(Saved entries)
'''
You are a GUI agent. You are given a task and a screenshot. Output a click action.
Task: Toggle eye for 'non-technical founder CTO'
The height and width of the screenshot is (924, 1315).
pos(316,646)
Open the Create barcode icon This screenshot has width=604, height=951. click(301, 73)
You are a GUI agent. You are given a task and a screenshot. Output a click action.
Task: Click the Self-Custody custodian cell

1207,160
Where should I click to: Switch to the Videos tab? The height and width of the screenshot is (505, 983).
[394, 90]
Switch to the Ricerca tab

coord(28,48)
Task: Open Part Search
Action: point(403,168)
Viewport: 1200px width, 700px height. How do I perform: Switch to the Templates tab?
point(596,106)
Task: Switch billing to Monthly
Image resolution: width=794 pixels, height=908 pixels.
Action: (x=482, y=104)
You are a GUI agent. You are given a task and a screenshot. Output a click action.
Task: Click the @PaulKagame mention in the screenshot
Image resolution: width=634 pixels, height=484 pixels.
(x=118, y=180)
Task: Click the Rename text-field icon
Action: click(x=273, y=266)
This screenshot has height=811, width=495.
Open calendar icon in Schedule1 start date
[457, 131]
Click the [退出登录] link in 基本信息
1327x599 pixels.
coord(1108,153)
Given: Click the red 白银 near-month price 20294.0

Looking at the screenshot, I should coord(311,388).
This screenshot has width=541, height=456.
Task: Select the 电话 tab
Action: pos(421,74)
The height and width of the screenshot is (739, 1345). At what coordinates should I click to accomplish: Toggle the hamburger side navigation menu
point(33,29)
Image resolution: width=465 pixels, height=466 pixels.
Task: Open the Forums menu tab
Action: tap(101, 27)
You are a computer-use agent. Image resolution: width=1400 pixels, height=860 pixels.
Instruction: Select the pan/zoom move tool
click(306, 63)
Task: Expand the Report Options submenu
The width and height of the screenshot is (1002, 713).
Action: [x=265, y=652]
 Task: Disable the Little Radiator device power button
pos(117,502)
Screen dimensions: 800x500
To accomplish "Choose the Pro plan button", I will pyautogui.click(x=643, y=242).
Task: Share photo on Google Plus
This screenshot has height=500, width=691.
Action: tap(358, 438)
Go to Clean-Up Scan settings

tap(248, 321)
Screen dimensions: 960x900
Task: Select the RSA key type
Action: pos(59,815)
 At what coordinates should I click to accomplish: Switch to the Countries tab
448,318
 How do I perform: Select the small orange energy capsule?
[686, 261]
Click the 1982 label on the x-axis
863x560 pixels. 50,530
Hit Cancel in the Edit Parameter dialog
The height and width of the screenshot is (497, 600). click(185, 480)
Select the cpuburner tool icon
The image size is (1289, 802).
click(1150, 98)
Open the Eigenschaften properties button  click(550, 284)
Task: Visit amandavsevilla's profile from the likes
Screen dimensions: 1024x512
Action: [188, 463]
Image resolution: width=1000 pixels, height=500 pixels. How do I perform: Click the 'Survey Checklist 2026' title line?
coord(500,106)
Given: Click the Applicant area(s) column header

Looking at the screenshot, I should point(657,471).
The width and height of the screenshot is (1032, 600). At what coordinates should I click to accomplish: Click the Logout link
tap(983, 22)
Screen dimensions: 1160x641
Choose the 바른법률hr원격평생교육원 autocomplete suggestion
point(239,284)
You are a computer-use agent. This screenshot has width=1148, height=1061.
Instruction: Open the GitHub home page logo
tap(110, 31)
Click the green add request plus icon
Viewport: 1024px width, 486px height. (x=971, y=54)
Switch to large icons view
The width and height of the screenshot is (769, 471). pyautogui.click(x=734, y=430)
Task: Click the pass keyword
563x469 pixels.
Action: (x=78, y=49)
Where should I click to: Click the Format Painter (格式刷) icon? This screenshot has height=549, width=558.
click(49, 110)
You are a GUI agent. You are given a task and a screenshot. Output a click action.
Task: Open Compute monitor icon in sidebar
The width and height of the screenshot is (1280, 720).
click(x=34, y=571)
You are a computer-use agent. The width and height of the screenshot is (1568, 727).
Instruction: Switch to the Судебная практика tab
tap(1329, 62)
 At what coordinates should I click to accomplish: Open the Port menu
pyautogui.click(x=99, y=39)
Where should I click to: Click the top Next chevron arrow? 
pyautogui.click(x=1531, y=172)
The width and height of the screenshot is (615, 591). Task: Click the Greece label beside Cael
'''
Work instruction:
Print each entry precisely. Include every line.

Solution for this problem:
You are a GUI agent. You are given a task and a screenshot. Output a click action.
Task: Toggle eye for 'non-technical founder CTO'
The height and width of the screenshot is (924, 1315).
pos(316,646)
Open the Create barcode icon This screenshot has width=604, height=951. click(301, 73)
You are a GUI agent. You are given a task and a screenshot. Output a click action.
Task: Click the Self-Custody custodian cell

1207,160
Where should I click to: Switch to the Videos tab? The height and width of the screenshot is (505, 983).
[394, 90]
Switch to the Ricerca tab

coord(28,48)
Task: Open Part Search
Action: point(403,168)
Viewport: 1200px width, 700px height. How do I perform: Switch to the Templates tab?
point(596,106)
Task: Switch billing to Monthly
Image resolution: width=794 pixels, height=908 pixels.
Action: (x=482, y=104)
You are a GUI agent. You are given a task and a screenshot. Output a click action.
Task: Click the @PaulKagame mention in the screenshot
Image resolution: width=634 pixels, height=484 pixels.
(x=118, y=180)
Task: Click the Rename text-field icon
Action: click(x=273, y=266)
This screenshot has height=811, width=495.
Open calendar icon in Schedule1 start date
[457, 131]
Click the [退出登录] link in 基本信息
1327x599 pixels.
coord(1108,153)
Given: Click the red 白银 near-month price 20294.0

Looking at the screenshot, I should coord(311,388).
This screenshot has width=541, height=456.
Task: Select the 电话 tab
Action: pos(421,74)
The height and width of the screenshot is (739, 1345). At what coordinates should I click to accomplish: Toggle the hamburger side navigation menu
point(33,29)
Image resolution: width=465 pixels, height=466 pixels.
Task: Open the Forums menu tab
Action: tap(101, 27)
You are a computer-use agent. Image resolution: width=1400 pixels, height=860 pixels.
Instruction: Select the pan/zoom move tool
click(306, 63)
Task: Expand the Report Options submenu
The width and height of the screenshot is (1002, 713).
Action: [x=265, y=652]
 Task: Disable the Little Radiator device power button
pos(117,502)
Screen dimensions: 800x500
To accomplish "Choose the Pro plan button", I will pyautogui.click(x=643, y=242).
Task: Share photo on Google Plus
This screenshot has height=500, width=691.
Action: tap(358, 438)
Go to Clean-Up Scan settings

tap(248, 321)
Screen dimensions: 960x900
Task: Select the RSA key type
Action: pos(59,815)
 At what coordinates should I click to accomplish: Switch to the Countries tab
448,318
 How do I perform: Select the small orange energy capsule?
[686, 261]
Click the 1982 label on the x-axis
863x560 pixels. 50,530
Hit Cancel in the Edit Parameter dialog
The height and width of the screenshot is (497, 600). click(185, 480)
Select the cpuburner tool icon
The image size is (1289, 802).
click(1150, 98)
Open the Eigenschaften properties button  click(550, 284)
Task: Visit amandavsevilla's profile from the likes
Screen dimensions: 1024x512
Action: [188, 463]
Image resolution: width=1000 pixels, height=500 pixels. How do I perform: Click the 'Survey Checklist 2026' title line?
coord(500,106)
Given: Click the Applicant area(s) column header

Looking at the screenshot, I should point(657,471).
The width and height of the screenshot is (1032, 600). At what coordinates should I click to accomplish: Click the Logout link
tap(983, 22)
Screen dimensions: 1160x641
Choose the 바른법률hr원격평생교육원 autocomplete suggestion
point(239,284)
You are a computer-use agent. This screenshot has width=1148, height=1061.
Instruction: Open the GitHub home page logo
tap(110, 31)
Click the green add request plus icon
Viewport: 1024px width, 486px height. (x=971, y=54)
Switch to large icons view
The width and height of the screenshot is (769, 471). pyautogui.click(x=734, y=430)
Task: Click the pass keyword
563x469 pixels.
Action: (x=78, y=49)
Where should I click to: Click the Format Painter (格式刷) icon? This screenshot has height=549, width=558.
click(49, 110)
You are a GUI agent. You are given a task and a screenshot. Output a click action.
Task: Open Compute monitor icon in sidebar
The width and height of the screenshot is (1280, 720).
click(x=34, y=571)
You are a computer-use agent. The width and height of the screenshot is (1568, 727).
Instruction: Switch to the Судебная практика tab
tap(1329, 62)
 At what coordinates should I click to accomplish: Open the Port menu
pyautogui.click(x=99, y=39)
Where should I click to: Click the top Next chevron arrow? 
pyautogui.click(x=1531, y=172)
The width and height of the screenshot is (615, 591). Task: Click the Greece label beside Cael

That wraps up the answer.